- [Source text]:
◇ ◇ ◇ ◇ ◇ ◇ ◇
Go down to the woods today: Pelléas et Mélisande at Grimeborn

“She was a poor, mysterious little creature, just like anyone else…” When the ageing Prince Golaud finds the beautiful Mélisande crying beside a well in the forest, he is instantly smitten. He asks her, begs her to come away with him. When she asks where he would take her, he replies he does not know; he is lost himself. Thus begins Debussy’s only opera: a heartbreaking story of love, obsession and betrayal. Part fairytale (our heroine, a princess with long golden hair worthy of Rapunzel, soon finds herself in a dark, cold, gloomy castle which the sun never quite seems to reach), part glorious psychodrama worthy of Ibsen, this contemplative, dreamlike opera will keep you under its spell from the first note to the last.

Rapunzel - Emma Florence Harrison - c. 1914

Arcola Theatre’s coproduction with Bury Court Opera, directed by Aylin Bozok, is a masterclass in restrained intensity. The staging is utterly minimalist; the forest well, for example, is described by a simple circle of white sand, which gradually blurs as we leave the pure air of the forest for the putrid, stifling atmosphere of the castle. Later, the fountain in the garden is simply a pool of white light on an otherwise dark stage, bordered by one thin strip of water. Maeterlinck’s libretto is obsessed by dark and light, youth and death, and his characters yearn in turns for the sea and the sun: this elemental consciousness, central to the work, is clearly expressed here by Joshua Pharo’s dramatic lighting, while the libretto itself comes across with wonderful clarity. The French accents of Golaud (Alan Ewing), Mélisande (Ilona Domnich) and Pelléas (Simon Wallfisch) are especially good. Surtitles are subtly and tastefully provided throughout (although one slight bugbear – the translation needs a good proofread, as it contains several typos!).

This was my first ever encounter with Pelléas et Mélisande, and though I had high hopes I was quite unprepared for the sheer, rapturous beauty of Debussy’s music. It is slow, soft and dreamlike for much of the time, becoming darkly threatening at moments of high drama. There is constant, brilliant interplay between the words and the music: often, one character will ask another if they can ‘see’ something (e.g. the sun setting over the sea), and we immediately hear it in the score. Perhaps this means the constant references to blindness in the opera apply to us, too; we imagine whatever the characters are seeing, but we rely on our ears, not our eyes, to know what it is they see. Philip Voldman, our pianist throughout, played with unstinting passion, energy and delicacy for the entire performance, and deserves the highest praise. The piano was soft, haunting and plangent: full of colours and shadows.
◇ ◇ ◇ ◇ ◇ ◇ ◇
- [Information shown]:
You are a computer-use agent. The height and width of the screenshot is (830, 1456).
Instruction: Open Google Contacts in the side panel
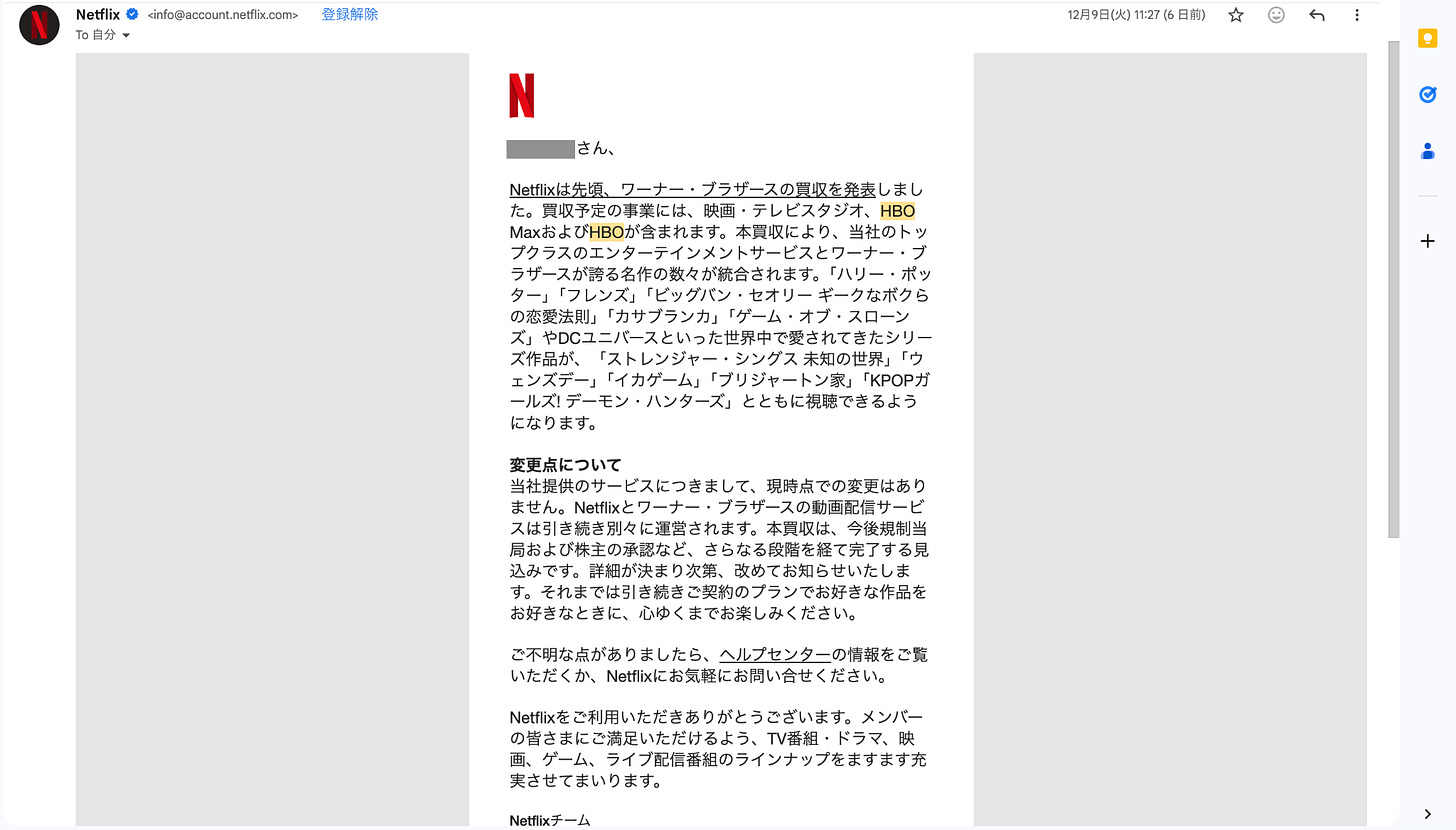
◇ ◇ ◇ ◇ ◇ ◇ ◇
- [Direction A]: Please copy out the part of the Pelléas et Mélisande review that starts at "Go down to the" and ends at "to the last.", word for word.
- [Direction B]: Pick up the Pelléas et Mélisande review above the lines from the point where it stops, and write what comes next.

- [Result A]:
Go down to the woods today: Pelléas et Mélisande at Grimeborn

“She was a poor, mysterious little creature, just like anyone else…” When the ageing Prince Golaud finds the beautiful Mélisande crying beside a well in the forest, he is instantly smitten. He asks her, begs her to come away with him. When she asks where he would take her, he replies he does not know; he is lost himself. Thus begins Debussy’s only opera: a heartbreaking story of love, obsession and betrayal. Part fairytale (our heroine, a princess with long golden hair worthy of Rapunzel, soon finds herself in a dark, cold, gloomy castle which the sun never quite seems to reach), part glorious psychodrama worthy of Ibsen, this contemplative, dreamlike opera will keep you under its spell from the first note to the last.

- [Result B]:
The singing was also wonderful from this small, strong cast, and so was their acting. Alan Ewing was excellent as the troubled, desperate, bullying Golaud. Ilona Domnich (who reminded me very much, in looks, of the American actress Reese Witherspoon) was a beautiful, ethereal Mélisande, whose steady disconnection from the world she portrayed with moving pathos in the first four acts, while the fifth act saw her finally become a living doll, strapped into a wheelchair with a spidering porcelain-crack on her forehead, singing with eerie stillness and remarkable poise. She gave a frankly spellbinding performance. Simon Wallfisch was a delight as her unhappy lover Pelléas, singing with tone and tenderness, while conveying a tangible eroticism on stage which gave their forbidden love a profound, and believable, sensuality. Carris Jones was a reserved, anxious Geneviève, Lucy Roberts a charmingly young and nervous boy-Yniold, brilliantly childlike and adrift in a mess of adult passions around him; Justin Bindley was a comforting and avuncular doctor.

The only character I could not quite get to grips with was Arkel: this is no criticism of Oliver Hunt, who sang the part very well, but here I just couldn’t quite follow the directoral ethos. Arkel’s part is benign in theory, but he was presented and played here as a malevolent figure; I can see what Aylin Bozok intended, and the final, macabre tableau of dolls and dead bodies seemed to incriminate him in the ultimate destruction of – well – all characters barring Arkel. So far, so justified; yet I’m still not sure whether I find this directoral decision convincing. Surely, Love is the destroying angel of this opera. For me, there is a big difference between leaving elegant room for doubt, and creating chasms of confusion for the work to tumble into, and here, for my taste, the gap is just too wide to work. While I do have sympathy with the theory, I felt that the part should have been developed more one way or the other for this brave idea to really function.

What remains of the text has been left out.